:: PASSAGE FOR REVIEW ::

Appendix B: Syllabuses of 1000-level modules
This list of module offerings is for illustrative purposes only and does not constitute a guarantee of the specific modules or module content to be offered in future years.
PH1011 Physics 1A
Mechanics I (10 lectures) Dr Helen Cammack
Kinematics: Vectors and scalars. Motion with constant acceleration in a straight line and in two dimensions. Motion under gravity. Calculation of projectile trajectories, including maximum height, time of flight, range etc.
Dynamics: Newton's laws of motion, force, mass, and acceleration, inertial reference frames. Work and energy, including potential energy, kinetic energy, and energy conservation.
Momentum: conservation of momentum in the absence of external forces, impulse of a force.
Waves and Optics (14 lectures) Dr Bruce Sinclair
What is Light? Ideas of waves and particles, and how light is generated.
Ray Optics: Snell's law, and the use of a lens for imaging. Thin lens formula.

:::
:: ENTRIES SUPPLIED ::

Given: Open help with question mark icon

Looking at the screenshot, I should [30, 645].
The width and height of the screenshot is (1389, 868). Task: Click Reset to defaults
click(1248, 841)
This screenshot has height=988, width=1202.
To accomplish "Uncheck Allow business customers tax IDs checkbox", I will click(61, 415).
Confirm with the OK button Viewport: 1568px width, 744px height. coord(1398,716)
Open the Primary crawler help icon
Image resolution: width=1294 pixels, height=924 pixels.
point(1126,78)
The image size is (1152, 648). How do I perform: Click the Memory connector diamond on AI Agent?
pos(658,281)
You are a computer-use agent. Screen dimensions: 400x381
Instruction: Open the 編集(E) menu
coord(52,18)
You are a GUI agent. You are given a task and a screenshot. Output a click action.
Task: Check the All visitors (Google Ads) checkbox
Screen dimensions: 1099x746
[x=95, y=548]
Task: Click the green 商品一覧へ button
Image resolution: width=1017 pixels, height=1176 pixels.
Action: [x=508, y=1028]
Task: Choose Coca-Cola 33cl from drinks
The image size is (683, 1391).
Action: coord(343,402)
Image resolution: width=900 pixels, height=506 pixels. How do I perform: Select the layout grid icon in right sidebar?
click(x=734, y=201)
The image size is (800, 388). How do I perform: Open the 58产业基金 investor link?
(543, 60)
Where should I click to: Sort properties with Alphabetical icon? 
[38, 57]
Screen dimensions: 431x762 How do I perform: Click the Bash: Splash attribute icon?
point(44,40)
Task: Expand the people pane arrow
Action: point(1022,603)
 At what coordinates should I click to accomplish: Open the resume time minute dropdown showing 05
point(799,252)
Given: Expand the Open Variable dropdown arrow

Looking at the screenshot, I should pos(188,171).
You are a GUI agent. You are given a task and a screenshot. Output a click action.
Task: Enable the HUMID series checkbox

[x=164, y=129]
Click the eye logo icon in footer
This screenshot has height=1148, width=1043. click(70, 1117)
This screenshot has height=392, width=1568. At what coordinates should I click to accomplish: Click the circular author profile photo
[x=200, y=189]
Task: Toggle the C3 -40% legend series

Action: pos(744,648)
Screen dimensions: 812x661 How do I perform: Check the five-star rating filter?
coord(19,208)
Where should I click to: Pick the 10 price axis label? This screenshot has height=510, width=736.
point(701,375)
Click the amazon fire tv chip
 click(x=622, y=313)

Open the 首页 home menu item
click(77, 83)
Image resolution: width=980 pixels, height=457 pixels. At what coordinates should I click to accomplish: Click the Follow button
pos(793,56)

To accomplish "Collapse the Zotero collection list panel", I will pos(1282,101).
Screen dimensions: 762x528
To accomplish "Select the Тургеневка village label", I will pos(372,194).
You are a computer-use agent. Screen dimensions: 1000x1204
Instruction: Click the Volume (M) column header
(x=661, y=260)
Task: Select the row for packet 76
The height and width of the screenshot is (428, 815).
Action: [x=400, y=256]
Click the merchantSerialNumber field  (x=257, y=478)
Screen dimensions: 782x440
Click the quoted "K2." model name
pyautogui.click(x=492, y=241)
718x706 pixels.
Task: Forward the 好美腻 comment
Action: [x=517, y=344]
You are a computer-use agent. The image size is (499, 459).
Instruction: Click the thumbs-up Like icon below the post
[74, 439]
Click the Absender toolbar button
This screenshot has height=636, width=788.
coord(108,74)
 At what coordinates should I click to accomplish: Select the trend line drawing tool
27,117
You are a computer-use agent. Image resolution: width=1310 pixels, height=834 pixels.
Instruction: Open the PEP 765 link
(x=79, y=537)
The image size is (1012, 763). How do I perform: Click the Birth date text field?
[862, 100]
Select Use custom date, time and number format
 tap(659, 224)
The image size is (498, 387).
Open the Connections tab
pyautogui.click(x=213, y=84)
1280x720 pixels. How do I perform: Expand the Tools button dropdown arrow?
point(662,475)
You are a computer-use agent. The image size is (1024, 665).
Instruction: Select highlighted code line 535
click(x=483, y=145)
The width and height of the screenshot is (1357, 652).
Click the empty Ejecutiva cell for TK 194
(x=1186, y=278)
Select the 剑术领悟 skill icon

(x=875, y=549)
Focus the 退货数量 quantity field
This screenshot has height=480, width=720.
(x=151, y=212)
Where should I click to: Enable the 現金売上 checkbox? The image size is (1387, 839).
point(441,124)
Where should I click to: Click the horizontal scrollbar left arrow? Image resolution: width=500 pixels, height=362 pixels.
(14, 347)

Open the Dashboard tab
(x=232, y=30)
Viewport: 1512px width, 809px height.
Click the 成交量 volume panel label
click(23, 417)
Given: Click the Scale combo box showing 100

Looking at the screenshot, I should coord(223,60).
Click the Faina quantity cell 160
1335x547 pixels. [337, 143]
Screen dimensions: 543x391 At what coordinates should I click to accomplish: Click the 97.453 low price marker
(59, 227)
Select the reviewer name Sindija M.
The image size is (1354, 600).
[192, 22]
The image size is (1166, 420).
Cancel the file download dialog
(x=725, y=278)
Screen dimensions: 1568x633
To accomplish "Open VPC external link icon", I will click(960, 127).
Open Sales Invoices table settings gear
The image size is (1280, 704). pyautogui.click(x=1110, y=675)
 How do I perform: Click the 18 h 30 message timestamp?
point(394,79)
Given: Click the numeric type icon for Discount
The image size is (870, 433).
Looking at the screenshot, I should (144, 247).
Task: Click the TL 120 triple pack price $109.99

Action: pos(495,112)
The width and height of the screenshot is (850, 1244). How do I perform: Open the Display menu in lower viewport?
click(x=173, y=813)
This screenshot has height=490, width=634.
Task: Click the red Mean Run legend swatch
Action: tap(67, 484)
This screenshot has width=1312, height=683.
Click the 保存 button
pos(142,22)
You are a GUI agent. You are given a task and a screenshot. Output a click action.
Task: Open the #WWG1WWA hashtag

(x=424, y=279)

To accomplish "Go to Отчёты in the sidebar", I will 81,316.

:::

EXERCISE:
In the syllabus appendix, why shouldn't the list of modules be read as a promise of what will be offered in future years?

THE COMPLETED TASK:
The list is given for illustrative purposes only. It does not guarantee which modules, or what module content, will be offered in future years.